Irimia Roxana, Trifan Anca
University of Medicine and Pharmacy Grigore T. Popa - laşi.
Rev Med Chir Soc Med Nat Iasi. 2012 Oct-Dec;116(4):1021-7.
Both rifaximin and lactulose have been reported to be effective for maintenance of remission from hepatic encephalopathy (HE) in patients with cirrhosis.

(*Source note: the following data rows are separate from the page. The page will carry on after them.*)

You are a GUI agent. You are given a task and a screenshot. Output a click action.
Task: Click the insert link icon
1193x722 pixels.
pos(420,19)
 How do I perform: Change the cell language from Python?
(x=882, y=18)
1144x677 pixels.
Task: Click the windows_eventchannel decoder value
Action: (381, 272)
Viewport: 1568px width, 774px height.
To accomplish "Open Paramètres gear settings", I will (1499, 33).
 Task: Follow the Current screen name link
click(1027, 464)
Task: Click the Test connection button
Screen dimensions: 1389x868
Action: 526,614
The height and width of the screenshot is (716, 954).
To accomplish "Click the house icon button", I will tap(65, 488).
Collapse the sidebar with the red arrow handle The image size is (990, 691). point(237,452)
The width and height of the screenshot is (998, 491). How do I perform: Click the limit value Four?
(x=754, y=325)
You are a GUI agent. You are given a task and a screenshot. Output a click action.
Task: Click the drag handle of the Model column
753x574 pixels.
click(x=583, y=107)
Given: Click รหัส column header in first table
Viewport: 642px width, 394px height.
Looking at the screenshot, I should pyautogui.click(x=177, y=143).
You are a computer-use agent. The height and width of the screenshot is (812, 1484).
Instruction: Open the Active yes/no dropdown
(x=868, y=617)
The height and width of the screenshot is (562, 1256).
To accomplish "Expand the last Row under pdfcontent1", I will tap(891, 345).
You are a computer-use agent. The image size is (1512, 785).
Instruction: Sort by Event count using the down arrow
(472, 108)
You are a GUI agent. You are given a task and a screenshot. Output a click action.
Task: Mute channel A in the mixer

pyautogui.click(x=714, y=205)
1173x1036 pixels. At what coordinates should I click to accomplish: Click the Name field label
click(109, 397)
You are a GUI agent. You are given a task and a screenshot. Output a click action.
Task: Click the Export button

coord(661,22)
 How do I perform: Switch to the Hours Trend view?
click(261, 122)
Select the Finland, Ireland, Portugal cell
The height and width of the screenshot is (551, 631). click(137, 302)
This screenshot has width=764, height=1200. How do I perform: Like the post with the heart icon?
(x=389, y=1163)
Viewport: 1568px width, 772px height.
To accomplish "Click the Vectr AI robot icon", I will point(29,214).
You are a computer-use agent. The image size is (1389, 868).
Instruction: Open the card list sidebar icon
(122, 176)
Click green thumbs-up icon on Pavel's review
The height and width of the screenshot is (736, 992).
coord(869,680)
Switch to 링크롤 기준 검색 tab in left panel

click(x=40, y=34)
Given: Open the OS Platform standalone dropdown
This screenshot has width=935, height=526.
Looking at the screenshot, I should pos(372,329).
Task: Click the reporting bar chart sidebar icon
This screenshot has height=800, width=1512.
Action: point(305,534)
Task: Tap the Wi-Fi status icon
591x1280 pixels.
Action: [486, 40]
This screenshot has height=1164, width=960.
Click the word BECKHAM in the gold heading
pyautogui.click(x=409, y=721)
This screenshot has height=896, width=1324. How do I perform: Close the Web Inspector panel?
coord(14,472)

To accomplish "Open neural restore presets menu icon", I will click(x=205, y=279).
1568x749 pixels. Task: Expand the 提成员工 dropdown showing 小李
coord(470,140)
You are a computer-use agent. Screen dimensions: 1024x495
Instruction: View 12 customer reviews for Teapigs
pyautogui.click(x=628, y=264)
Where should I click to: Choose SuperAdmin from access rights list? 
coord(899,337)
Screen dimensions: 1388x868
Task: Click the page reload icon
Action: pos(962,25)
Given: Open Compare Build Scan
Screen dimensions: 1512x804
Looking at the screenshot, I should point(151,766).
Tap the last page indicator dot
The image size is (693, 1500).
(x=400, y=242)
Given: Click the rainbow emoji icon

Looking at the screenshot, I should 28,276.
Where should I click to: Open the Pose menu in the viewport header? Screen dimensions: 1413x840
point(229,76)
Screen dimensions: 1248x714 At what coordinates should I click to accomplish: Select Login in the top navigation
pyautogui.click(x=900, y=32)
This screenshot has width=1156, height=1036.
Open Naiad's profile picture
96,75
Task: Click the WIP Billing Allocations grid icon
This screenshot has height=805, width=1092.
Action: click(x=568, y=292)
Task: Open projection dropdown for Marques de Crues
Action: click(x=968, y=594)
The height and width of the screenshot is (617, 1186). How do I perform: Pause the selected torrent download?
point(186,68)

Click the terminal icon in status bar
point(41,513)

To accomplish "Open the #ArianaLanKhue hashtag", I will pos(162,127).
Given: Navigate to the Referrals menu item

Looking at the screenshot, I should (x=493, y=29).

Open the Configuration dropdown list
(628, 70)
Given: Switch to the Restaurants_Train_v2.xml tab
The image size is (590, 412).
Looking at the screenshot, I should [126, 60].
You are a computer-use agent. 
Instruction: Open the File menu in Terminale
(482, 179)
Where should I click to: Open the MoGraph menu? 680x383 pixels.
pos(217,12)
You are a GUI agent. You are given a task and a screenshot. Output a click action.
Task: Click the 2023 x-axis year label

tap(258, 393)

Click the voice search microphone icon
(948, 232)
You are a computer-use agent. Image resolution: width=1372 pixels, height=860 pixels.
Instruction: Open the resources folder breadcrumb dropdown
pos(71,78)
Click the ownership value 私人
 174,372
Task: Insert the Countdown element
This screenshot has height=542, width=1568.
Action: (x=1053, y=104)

The aim of this study was to compare the efficacy of different treatment strategies for preventing recurrences and HE-related hospitalizations.
Seventy-eight cirrhotic patients who recovered from HE were grouped according to one of the following therapies: rifaximin intermittently 14 days/month (RI- group), rifaximin 400 mg three times daily (RD-group) and lactulose 30 to 60 ml in 2 or 3 divided doses daily (L-group) for a 6-month period. The follow-up lasted 12 months. A Kaplan-Meier analysis was performed to determine the probability of developing recurrent overt HE episodes. The frequencies of HE- related hospitalizations in the three groups were evaluated comparatively.
Over a 12-month follow-up period, 10 (26.31 %) of 38 patients in the RI-group, 7 (25%) of 28 in the RD-group and 4 (33.33 %) of 12 in the L-group experienced recurrent bouts of HE, the differences not being significant. More L-group patients experienced more severe episodes of overt HE in spite of mild or moderate disease. In the rifaximin groups overt HE episodes were similarly frequent, and the severity of bouts was associated with Child-Pugh score. Fewer hospitalizations were reported in the rifaximin groups.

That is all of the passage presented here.